A velha e má prática da cobrança de pedágio para a liberação de pagamentos do governo federal está meio recolhida, mas não morreu.

Rei Arthur

A manutenção do deputado Juscelino Filho no Ministério das Comunicações mostrou o tamanho do poder do presidente da Câmara, Arthur Lira.

Ele se limitou a dizer que o governo não tem case parlamentar para aprovar as reformas que anuncia. Foi o suficiente para conter o discurso moralizante de Lula.

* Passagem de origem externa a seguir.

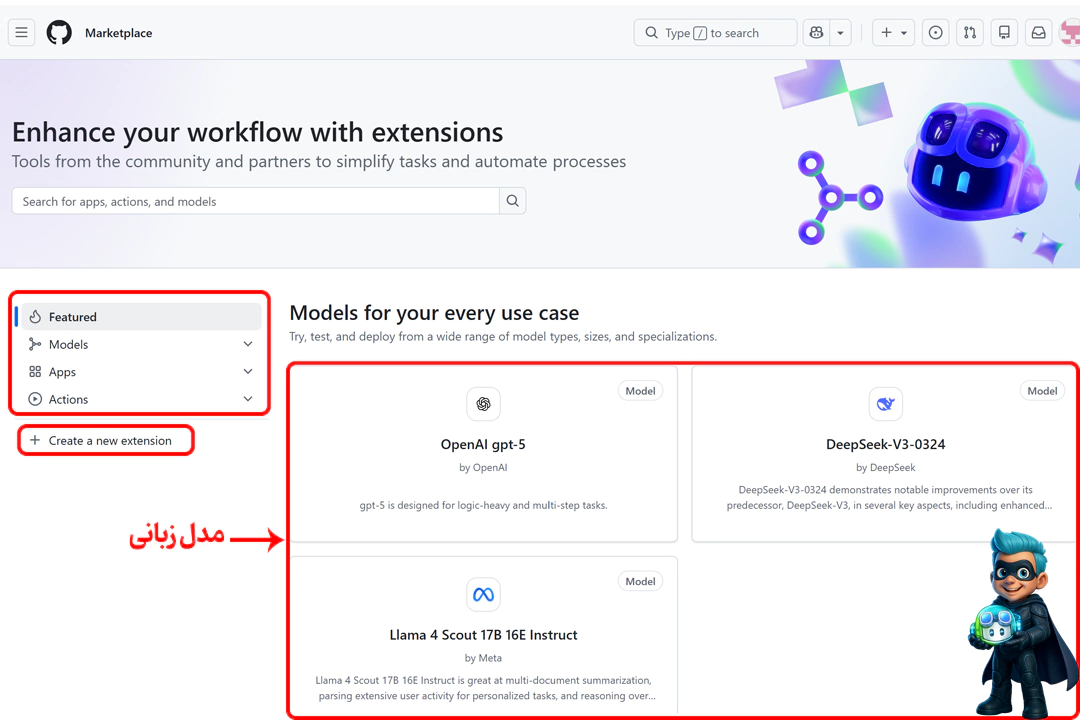Select the Actions category in the sidebar
This screenshot has height=720, width=1080.
click(67, 399)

Nesse ritmo, Lira só aprovará uma reforma tributária se for restabelecido o regime de capitanias hereditárias.

Há algo no ar

O ministro da Fazenda, Fernando Haddad, promete um ciclo de crescimento da economia. Talvez ele venha. No entanto, na economia real a sorte lhe tem faltado.

Desde o início do governo, sem que ele tenha responsabilidade por isso, a rede varejista Americanas foi à breca, e a operadora de planos de saúde Hapvida perdeu metade do seu valor de mercado.

No caso da Americanas é impossível que a bolsa da Viúva seja atacada. No caso das operadoras de saúde é bastante provável que a Boa Senhora seja chamada a socorrer empresas afrouxando regras que protegem os cidadãos.

Resta saber como será empacotada a mágica.

O (mau) exemplo americano

É verdade que a legislação americana é bastante severa com relação aos mimos oferecidos a servidores, mas quando um presidente quer, as normas vão para o espaço.

Em 1982, o presidente americano Ronald Reagan esteve em Brasilia, visitou o Palácio da “Alvarado”, comparou-o à sede de uma companhia de seguros e gostou de um cavalo de seu colega João Figueiredo. Chamava-se Giminich.

Nos registros oficiais, Reagan deu a Figueiredo uma escultura de um vaqueiro (vendida mais tarde por R$ 1 mil) e ganhou apenas uma peça de bronze de Bruno Giorgi e uma toalha de rendas.

Fora dos registros, o cavalo Giminich valia muito mais que os US$ 150 fixados pela lei.

Ele foi mandado para Washington a título de empréstimo. Lá morreu, de velhice.